### How to complete this task
Once you reach the line containing "Image resolution: width=528", reproduce it and every later line exactly, through the end of the data.

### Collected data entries

= Beginning of Section =

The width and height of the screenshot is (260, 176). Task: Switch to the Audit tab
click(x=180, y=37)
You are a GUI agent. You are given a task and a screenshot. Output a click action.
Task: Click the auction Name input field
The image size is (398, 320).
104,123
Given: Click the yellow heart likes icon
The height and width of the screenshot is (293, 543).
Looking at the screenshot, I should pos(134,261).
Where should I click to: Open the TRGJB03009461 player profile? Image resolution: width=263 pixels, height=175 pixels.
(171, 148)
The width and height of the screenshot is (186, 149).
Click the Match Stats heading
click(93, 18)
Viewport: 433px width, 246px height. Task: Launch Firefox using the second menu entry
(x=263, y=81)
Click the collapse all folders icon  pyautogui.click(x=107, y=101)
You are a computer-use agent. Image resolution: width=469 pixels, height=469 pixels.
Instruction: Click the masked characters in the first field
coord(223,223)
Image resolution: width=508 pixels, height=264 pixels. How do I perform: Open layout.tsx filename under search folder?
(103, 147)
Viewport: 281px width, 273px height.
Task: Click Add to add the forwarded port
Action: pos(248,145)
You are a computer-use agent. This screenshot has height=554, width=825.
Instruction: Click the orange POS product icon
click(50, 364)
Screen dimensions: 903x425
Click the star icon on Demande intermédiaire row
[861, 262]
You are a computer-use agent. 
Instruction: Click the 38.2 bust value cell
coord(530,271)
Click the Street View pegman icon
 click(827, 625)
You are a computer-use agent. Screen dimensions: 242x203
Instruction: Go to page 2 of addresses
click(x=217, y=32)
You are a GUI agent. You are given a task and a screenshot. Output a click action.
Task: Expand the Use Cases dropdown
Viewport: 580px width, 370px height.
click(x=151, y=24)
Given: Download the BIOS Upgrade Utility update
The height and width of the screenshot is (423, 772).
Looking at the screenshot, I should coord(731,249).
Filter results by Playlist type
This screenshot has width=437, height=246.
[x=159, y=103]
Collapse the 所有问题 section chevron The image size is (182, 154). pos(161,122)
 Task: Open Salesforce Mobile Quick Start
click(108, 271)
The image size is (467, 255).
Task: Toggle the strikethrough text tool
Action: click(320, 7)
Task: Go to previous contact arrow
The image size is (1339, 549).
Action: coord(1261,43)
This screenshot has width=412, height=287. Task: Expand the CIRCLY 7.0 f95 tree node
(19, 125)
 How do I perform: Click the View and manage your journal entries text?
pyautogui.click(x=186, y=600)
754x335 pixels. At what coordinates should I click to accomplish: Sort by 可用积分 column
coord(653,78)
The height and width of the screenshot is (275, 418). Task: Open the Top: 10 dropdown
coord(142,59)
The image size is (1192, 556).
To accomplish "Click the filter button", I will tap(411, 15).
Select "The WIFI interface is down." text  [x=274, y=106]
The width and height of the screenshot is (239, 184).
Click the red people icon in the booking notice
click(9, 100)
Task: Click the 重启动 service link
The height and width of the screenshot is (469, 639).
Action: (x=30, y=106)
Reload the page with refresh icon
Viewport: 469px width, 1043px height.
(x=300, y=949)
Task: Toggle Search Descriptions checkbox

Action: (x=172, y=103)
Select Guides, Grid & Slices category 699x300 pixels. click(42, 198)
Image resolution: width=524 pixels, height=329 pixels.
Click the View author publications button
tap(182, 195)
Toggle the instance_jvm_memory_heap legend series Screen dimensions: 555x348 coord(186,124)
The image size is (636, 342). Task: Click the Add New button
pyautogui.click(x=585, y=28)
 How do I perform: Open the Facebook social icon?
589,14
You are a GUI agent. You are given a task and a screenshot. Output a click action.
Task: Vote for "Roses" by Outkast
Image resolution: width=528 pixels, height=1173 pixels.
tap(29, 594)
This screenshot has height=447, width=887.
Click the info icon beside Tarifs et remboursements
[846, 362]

= End of Section =

### Exercise result
Image resolution: width=528 pixels, height=1173 pixels.
tap(29, 594)
This screenshot has height=447, width=887.
Click the info icon beside Tarifs et remboursements
[846, 362]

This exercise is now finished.